In the October 11th issue of New Yorker magazine, Malcolm Gladwell has written a fantastic article titled "Talent Grab" "Why do we pay our stars so much money?" Gladwell interviewed Marvin Miller and others regarding the relationship between capital and labor, and the history of how baseball players came to be paid, the way they are paid. The reserve clause, the inside stories....
After his exemplary explanation of Cust and Ellis, "Notsellingjeans" also came to mind, as someone who would relish the content of this article.
This article is not freely available on the internet...yet. Only to subscribers. But generally, after a period of time New Yorker articles do appear, free, online. If you cannot visit your library, or stand up at Barnes & Noble and read the thing (took me twenty minutes) I suggest writing down a note to yourself to review this article sometime in November via the internet.
Here is an excerpt:
"Even when Miller brought up something as seemingly straightforward as the baseball-card business, the players were oblivious of their worth. "The Topps bubble-gum company would go into the minor leagues, " Miller recalls, "and if the scouts told them someone was going to make it to the majors, they would sign those kids. You know what they would pay them? Five dollars. We're talking about 1966, 1967. Five dollars to sign.

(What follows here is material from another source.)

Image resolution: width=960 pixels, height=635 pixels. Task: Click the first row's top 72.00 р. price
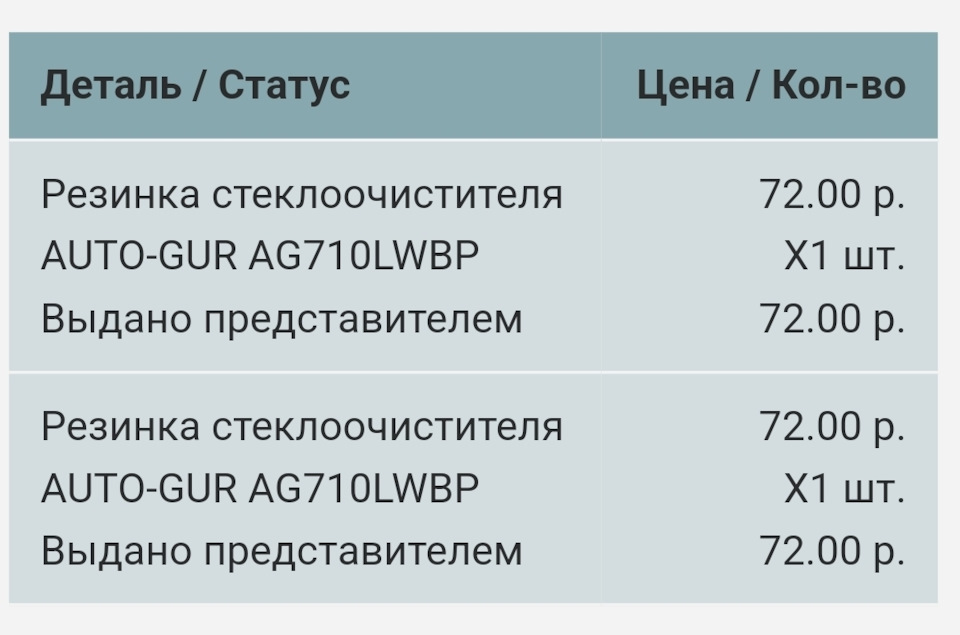(x=832, y=194)
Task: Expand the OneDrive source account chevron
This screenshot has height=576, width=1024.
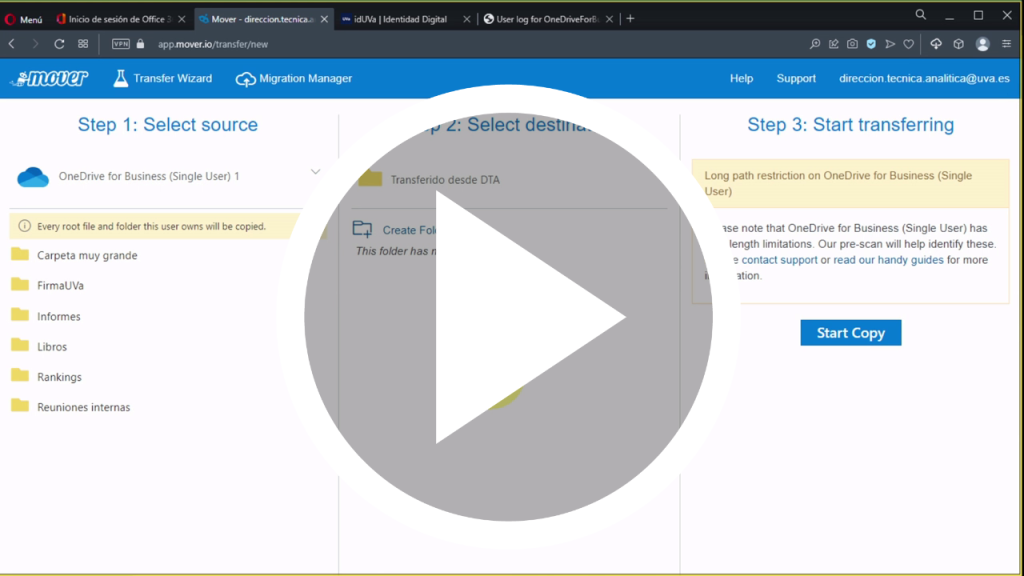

And that meant they would own them for five years, and the players got no percentage of sales, the way you would with any other kind of deal like that. If you made it to the majors, you got a hundred and twenty-five dollars per year--for the company's right to take your picture, use it in their advertising, put it on a card, use your name and your record on the back of it. I used to say to the players, 'Why'd you sign?' And they'd look sheepish and say, 'When I was a kid, I used to collect cards, and now they want to put me on one!'"."
...stuff even better, much better, than this, is within.